Overview of 1031 Tax Deferred Exchange

1031 Tax Deferred Exchange

A 1031 Tax-Deferred Exchange is a transaction that allows owners to receive the full value of their investment property. A 1031 exchange allows owners who decide to dispose of their investment property to do so and avoid paying capital gains taxes by being able to reinvest their sales proceeds into “similar” properties.

OVERVIEW

The general rules for a 1031 exchange are pretty simple. Any type of property (real or personal) may be exchanged provided the property given up was previously held for investment purposes. In most cases, personal residency does not qualify as a tax-advantaged exchange.

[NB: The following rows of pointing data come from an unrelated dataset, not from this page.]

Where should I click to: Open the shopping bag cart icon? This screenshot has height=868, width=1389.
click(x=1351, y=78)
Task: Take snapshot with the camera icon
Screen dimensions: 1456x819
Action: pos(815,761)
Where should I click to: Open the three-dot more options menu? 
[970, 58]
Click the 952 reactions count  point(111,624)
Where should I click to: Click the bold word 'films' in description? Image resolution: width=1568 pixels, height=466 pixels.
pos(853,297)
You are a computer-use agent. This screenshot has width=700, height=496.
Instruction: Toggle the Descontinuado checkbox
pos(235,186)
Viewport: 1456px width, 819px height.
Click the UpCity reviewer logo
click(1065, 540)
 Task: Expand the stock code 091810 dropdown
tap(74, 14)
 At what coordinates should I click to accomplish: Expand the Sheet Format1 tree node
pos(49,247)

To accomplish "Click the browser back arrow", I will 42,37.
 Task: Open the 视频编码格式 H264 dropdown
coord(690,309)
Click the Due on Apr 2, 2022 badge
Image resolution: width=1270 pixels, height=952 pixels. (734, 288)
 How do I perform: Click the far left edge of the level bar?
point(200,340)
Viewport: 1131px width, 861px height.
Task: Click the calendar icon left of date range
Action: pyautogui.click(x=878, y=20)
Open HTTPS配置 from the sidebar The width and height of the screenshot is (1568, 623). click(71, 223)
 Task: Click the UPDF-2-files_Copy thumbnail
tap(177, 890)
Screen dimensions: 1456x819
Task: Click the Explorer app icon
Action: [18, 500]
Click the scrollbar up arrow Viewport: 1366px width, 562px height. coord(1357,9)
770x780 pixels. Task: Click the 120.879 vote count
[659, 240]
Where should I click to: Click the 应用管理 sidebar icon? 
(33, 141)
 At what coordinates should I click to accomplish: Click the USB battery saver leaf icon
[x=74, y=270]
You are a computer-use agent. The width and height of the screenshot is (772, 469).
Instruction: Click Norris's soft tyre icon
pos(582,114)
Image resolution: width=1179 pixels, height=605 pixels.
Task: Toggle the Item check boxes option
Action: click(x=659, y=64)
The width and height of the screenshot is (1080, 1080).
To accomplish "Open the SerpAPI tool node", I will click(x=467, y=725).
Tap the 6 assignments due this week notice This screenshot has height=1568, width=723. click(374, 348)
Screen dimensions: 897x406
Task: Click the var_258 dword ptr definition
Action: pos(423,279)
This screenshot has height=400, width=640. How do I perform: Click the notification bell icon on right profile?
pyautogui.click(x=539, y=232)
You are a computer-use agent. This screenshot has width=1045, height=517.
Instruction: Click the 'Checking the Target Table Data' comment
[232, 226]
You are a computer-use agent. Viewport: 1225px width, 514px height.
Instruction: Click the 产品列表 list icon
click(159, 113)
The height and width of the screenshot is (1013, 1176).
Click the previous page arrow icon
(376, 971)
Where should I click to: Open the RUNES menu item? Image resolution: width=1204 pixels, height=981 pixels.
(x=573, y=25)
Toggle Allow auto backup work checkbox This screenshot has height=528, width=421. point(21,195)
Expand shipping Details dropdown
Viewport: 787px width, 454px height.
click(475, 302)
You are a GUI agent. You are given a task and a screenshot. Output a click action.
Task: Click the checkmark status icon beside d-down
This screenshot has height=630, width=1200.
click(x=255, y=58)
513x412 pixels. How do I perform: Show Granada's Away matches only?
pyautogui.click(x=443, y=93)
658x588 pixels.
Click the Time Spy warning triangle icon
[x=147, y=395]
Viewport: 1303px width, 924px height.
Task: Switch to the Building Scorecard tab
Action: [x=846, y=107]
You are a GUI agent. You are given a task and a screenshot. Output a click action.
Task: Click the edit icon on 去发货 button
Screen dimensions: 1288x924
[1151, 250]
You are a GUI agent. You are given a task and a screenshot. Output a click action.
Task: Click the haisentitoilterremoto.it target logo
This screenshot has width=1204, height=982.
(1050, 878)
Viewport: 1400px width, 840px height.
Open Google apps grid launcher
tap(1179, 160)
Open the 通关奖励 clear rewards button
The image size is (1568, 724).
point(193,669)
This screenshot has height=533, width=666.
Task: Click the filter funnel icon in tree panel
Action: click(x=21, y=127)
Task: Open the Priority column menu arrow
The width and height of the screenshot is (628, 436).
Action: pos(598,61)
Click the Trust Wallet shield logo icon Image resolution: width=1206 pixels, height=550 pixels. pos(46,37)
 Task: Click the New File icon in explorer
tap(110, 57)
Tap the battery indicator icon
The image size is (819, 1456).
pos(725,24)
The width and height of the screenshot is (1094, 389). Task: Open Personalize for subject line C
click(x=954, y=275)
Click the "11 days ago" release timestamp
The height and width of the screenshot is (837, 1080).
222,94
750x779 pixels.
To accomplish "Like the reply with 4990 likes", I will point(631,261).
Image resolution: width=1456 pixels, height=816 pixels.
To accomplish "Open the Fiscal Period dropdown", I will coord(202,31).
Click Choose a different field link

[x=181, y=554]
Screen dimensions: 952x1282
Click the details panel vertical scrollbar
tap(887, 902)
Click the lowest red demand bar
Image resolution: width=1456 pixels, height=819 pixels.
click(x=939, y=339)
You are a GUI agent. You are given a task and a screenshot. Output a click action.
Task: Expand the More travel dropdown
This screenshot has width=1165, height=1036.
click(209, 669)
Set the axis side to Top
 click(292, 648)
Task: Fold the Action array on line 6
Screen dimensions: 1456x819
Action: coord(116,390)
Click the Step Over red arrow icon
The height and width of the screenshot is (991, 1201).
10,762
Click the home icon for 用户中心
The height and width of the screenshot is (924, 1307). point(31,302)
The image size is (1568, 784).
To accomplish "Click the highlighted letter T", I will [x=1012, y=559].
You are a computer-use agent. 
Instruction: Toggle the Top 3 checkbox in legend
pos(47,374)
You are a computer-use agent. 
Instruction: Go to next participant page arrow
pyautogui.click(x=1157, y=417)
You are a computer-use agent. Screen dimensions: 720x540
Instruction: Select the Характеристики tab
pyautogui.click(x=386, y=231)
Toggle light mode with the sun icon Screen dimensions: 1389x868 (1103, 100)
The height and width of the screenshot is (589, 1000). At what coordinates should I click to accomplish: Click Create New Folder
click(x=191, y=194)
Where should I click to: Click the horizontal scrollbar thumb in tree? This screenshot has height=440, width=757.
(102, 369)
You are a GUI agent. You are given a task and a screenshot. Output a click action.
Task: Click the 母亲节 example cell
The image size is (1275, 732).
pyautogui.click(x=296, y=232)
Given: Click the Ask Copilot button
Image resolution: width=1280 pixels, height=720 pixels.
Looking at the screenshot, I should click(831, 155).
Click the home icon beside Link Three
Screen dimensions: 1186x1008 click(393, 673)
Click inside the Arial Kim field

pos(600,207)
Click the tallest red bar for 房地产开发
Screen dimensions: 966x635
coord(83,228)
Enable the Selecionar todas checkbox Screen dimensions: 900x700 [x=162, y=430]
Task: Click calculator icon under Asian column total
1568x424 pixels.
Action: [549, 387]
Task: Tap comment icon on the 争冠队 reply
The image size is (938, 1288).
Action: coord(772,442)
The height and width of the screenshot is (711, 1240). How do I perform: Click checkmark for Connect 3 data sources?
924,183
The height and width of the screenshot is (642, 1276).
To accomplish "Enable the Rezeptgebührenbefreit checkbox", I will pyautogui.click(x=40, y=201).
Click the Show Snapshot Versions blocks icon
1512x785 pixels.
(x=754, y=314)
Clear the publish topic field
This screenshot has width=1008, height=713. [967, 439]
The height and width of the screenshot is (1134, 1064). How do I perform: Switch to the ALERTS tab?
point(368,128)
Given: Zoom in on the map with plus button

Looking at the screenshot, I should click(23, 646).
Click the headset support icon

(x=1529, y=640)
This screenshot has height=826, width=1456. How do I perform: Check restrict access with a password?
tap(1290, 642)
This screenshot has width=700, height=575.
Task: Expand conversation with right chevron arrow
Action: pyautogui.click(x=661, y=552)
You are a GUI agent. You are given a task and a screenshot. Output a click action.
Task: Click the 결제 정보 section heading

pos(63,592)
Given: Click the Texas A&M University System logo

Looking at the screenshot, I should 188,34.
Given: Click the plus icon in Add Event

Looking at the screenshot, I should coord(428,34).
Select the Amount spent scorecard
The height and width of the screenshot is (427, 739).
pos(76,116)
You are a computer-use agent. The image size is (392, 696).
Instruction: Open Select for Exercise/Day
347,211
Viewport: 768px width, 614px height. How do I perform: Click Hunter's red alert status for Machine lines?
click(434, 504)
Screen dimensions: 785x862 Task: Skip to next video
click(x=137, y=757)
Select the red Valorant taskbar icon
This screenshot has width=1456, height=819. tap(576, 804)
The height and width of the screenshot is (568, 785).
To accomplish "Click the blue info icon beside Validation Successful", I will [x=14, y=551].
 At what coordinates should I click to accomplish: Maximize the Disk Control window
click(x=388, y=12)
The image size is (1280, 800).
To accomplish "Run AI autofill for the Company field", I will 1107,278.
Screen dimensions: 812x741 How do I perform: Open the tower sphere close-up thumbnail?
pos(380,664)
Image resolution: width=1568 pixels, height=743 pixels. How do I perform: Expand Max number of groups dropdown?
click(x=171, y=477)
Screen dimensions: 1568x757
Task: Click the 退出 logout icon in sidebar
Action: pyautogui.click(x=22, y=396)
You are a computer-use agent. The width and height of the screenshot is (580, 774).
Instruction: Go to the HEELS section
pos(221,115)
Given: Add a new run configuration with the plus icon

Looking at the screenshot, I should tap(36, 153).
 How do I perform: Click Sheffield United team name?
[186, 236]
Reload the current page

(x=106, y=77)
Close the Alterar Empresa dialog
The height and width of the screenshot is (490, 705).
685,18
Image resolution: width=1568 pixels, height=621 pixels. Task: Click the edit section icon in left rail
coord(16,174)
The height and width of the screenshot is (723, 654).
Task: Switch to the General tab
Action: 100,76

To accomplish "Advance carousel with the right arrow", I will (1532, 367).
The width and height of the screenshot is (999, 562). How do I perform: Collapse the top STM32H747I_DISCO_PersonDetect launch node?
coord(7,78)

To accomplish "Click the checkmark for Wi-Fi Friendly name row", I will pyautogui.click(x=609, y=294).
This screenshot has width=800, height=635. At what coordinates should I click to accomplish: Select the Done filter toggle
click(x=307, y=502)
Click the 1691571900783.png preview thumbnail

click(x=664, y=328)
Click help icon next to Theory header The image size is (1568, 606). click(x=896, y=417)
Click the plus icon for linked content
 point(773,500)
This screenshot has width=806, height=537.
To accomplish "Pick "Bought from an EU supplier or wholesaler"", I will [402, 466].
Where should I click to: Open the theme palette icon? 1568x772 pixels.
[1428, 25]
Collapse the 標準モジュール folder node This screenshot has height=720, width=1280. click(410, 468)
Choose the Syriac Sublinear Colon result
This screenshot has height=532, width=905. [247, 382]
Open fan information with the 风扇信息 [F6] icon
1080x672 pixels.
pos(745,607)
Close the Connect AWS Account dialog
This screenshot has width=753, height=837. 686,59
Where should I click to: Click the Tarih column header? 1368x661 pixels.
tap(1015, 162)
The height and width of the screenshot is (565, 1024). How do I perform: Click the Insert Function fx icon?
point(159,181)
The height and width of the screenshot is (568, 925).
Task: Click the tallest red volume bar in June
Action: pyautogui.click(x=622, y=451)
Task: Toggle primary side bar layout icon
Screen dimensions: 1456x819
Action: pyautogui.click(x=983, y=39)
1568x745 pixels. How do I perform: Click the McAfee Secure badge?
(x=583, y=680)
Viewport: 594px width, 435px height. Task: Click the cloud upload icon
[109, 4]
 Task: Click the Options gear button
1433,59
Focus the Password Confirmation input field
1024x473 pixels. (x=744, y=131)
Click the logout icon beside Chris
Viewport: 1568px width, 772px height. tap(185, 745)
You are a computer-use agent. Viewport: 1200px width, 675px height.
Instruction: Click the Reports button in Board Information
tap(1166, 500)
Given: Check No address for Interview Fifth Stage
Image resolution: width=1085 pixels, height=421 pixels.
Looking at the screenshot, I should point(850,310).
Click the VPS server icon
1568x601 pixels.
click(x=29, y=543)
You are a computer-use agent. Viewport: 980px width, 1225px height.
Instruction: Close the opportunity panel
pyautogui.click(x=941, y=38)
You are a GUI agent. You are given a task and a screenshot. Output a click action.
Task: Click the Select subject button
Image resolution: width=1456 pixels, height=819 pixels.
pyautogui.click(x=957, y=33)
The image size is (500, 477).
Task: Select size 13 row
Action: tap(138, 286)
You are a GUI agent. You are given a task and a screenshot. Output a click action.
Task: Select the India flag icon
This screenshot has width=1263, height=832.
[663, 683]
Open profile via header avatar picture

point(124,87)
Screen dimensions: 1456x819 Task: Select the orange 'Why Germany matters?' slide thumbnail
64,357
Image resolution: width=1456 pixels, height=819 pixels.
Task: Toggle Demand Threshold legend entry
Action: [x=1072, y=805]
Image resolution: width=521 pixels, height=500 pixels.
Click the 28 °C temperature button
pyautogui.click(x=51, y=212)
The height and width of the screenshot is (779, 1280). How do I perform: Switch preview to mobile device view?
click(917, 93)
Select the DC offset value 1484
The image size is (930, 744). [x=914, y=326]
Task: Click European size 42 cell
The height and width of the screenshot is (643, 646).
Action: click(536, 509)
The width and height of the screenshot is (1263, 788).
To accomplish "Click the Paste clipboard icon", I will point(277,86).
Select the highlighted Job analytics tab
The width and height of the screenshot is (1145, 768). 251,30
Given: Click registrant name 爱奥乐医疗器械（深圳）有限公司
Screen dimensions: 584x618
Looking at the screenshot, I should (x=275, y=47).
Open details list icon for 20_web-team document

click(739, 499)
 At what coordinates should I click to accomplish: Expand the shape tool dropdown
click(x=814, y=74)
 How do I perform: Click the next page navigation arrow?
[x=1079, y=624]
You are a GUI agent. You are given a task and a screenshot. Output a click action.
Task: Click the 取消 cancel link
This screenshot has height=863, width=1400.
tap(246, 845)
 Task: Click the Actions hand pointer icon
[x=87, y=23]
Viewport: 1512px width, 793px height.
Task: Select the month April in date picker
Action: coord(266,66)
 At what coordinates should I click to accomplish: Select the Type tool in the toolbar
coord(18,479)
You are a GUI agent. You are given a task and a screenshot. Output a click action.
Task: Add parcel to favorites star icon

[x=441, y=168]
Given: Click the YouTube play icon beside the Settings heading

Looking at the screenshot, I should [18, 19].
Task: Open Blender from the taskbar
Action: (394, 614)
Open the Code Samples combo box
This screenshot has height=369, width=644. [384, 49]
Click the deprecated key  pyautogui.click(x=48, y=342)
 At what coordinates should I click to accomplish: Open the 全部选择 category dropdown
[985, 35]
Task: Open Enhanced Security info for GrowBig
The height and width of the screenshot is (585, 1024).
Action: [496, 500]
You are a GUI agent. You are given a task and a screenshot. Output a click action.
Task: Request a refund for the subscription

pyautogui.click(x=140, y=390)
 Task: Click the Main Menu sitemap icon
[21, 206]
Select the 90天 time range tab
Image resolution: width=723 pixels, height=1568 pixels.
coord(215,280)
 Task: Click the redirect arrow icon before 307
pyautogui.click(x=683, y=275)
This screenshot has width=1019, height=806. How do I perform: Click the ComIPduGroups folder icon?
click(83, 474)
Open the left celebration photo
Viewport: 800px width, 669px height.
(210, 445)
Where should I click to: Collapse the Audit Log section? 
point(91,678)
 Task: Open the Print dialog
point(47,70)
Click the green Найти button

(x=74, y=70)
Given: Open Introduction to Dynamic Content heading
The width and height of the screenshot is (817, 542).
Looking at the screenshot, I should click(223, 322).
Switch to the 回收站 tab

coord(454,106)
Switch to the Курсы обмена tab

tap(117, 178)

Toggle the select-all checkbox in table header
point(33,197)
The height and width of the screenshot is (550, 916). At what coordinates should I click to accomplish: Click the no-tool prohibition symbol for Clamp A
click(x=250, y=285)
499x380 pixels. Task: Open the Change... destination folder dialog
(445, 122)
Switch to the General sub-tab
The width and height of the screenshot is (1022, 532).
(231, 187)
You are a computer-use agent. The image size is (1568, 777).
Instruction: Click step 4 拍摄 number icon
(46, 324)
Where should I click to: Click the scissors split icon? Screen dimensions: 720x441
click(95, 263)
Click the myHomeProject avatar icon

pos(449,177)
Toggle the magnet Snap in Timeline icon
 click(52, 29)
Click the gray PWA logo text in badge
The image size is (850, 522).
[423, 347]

  1. LIKE ART The replacement property must be “of the same kind” as the property given up. “Same” does not mean exactly the same thing. Most properties are considered “similar” to other properties, such as B. Exchanging a single-family home for a condominium, warehouse or office building.
  2. PROPERTY VALUE As a rule of thumb, the property you purchase must have both value and equity equal to or greater than the property you are giving up.
  3. IDENTIFICATION PERIOD – The property to be purchased must be identified within 45 days of the closure of the abandoned property. Property identification rules include:
  4. Three (3) OWNERSHIP RULE: Up to three (3) properties can be identified, regardless of their value,
  5. OR 200 PERCENT RULE: Any number of properties can be identified as long as their combined market value is no more than twice the abandoned property
  6. OR 95 PERCENT RULE: Any number of properties can be identified, regardless of their combined market value, as long as you acquire 95% of that total value.
  7. EXCHANGE PERIOD – Acquisition of the new property must be completed within 180 days of the transfer of the abandoned property or by the tax return filing date for the year in which the first property was transferred, whichever occurs first. These time restrictions must be strict followed for the exchange to be approved by the IRS. The tax office Not grant extensions.
  8. STEPS FOR A SUCCESSFUL EXCHANGE
  9. Purchase contract. A contract for the purchase and sale of the provided property is concluded between the buyer and the seller. The sales contract should include a “cooperation clause” in which the buyer agrees to cooperate with the seller in structuring and executing a 1031 exchange. The seller (or buyer) will assign its interest in the arrangement to an agent or a qualified agent (FAC or QI).
  10. Exchange open. The exchange is usually set up with the FAC or QI after an escrow account has been opened to complete the sale. Subsequently, the necessary documents for influencing the exchange should be prepared. The exchange agreement (between the taxpayer and the FAC or QI) defines the exchange transaction and sets out the obligations of both the taxpayer and the FAC or QI. An assignment of the abandoned property purchase agreement to FAC or QI is being prepared, whereby the rights as seller will be transferred to FAC or QI.
  11. Closure of Abandoned Property. Abandoned ownership ends when all terms of sale are met and ownership is transferred to the buyer. While the transfer is direct from seller to buyer, it constitutes a transfer from seller to the FAC or QI in exchange for other property received at a later date. Proceeds from the sale are delivered directly to the FAC or QI for the replacement property. At no time shall the seller be in the process of actual or factual receipt of the cash proceeds.
  12. Identification of Substitute Objects. The period for identifying the property(s) to be acquired as replacement property begins upon the closure of the abandoned property. Forty-five (45) days from the date of transfer is allowed to identify the purchased property.
  13. Purchase agreement for replacement property. After the identification of a suitable “like kind” replacement object and a decision as to which object is to be purchased, a sales contract is concluded with the seller. The object must be one or more of the objects identified by the end of the 45-day identification period.
  14. Exchange documentation for the commercial property. The assignment of the purchase contract for the replacement object and the release and warranty to be carried out by the buyer and seller must then be prepared. In addition, instructions should be prepared for the settlement agent detailing the elements required to complete the exchange.
  15. Closing of the replacement property. If the closing conditions are met, the FAC or QI should deliver the funds it is holding to the Settlement Agent to purchase the replacement property. The seller will transfer the replacement property directly to the buyer. Closing of the replacement property must occur within 180 days of the transfer of the relinquished property (or by the tax return due date, if earlier) for the transaction to qualify for section 1031 treatment.